What to produce: All of the listing should be output exactly, apart from the pictures.

The data:
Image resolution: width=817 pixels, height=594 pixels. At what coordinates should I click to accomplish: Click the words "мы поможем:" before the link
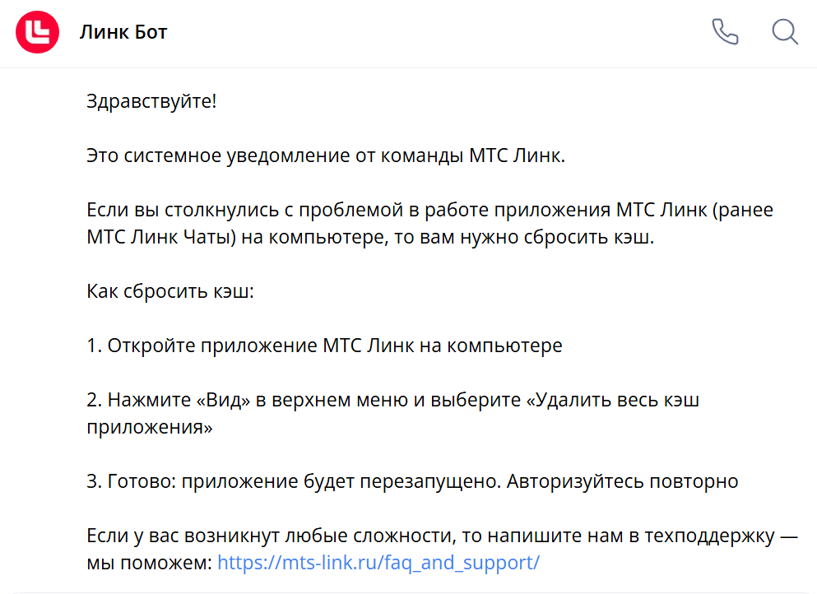click(x=148, y=564)
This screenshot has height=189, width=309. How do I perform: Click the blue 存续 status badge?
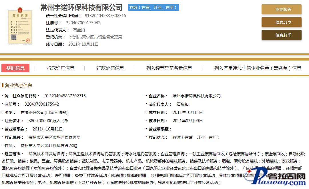tap(153, 7)
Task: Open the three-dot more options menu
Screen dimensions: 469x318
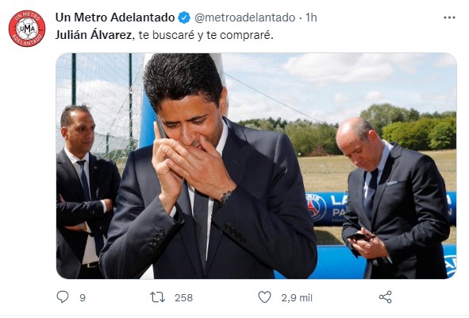Action: point(449,17)
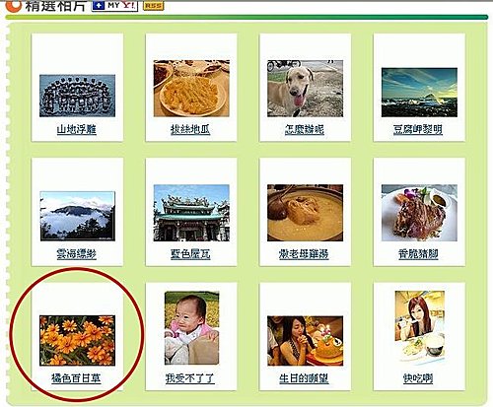The width and height of the screenshot is (493, 407).
Task: Open the fried sweet potato dish thumbnail
Action: coord(191,89)
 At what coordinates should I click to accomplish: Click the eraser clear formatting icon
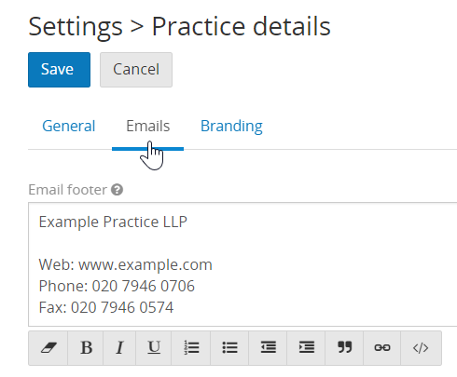click(x=48, y=348)
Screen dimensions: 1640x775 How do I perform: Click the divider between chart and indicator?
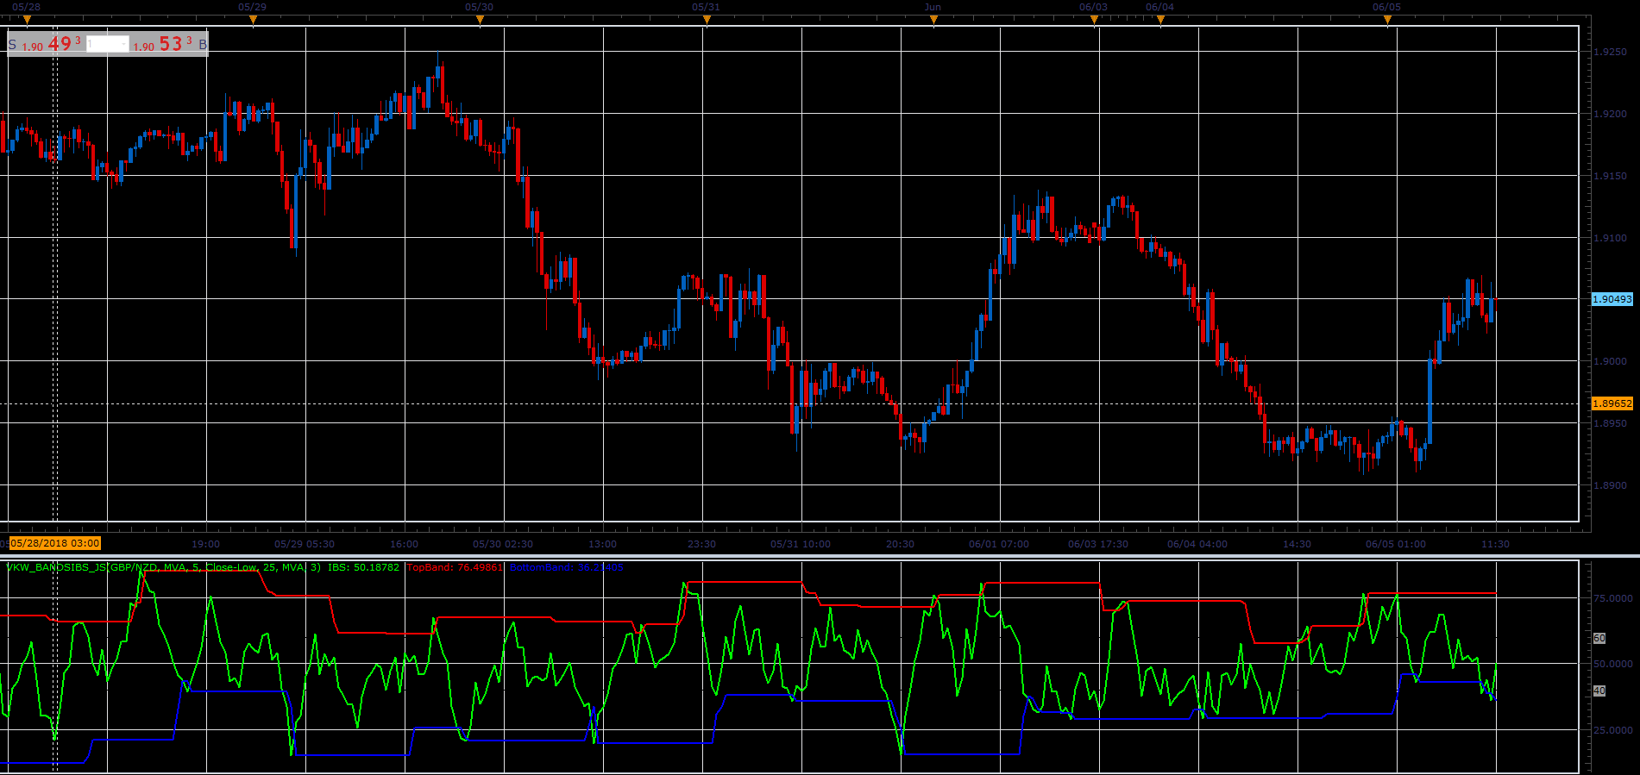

Result:
Image resolution: width=817 pixels, height=594 pixels. At what coordinates should I click to accomplish: Click the words "мы поможем:" before the link
click(x=148, y=564)
This screenshot has height=189, width=309. How do I perform: Click the blue 存续 status badge?
tap(153, 7)
Task: Open the three-dot more options menu
Screen dimensions: 469x318
Action: point(449,17)
The width and height of the screenshot is (493, 407).
Task: Open the fried sweet potato dish thumbnail
Action: coord(191,89)
 At what coordinates should I click to accomplish: Click the eraser clear formatting icon
click(x=48, y=348)
Screen dimensions: 1640x775 How do I perform: Click the divider between chart and indicator?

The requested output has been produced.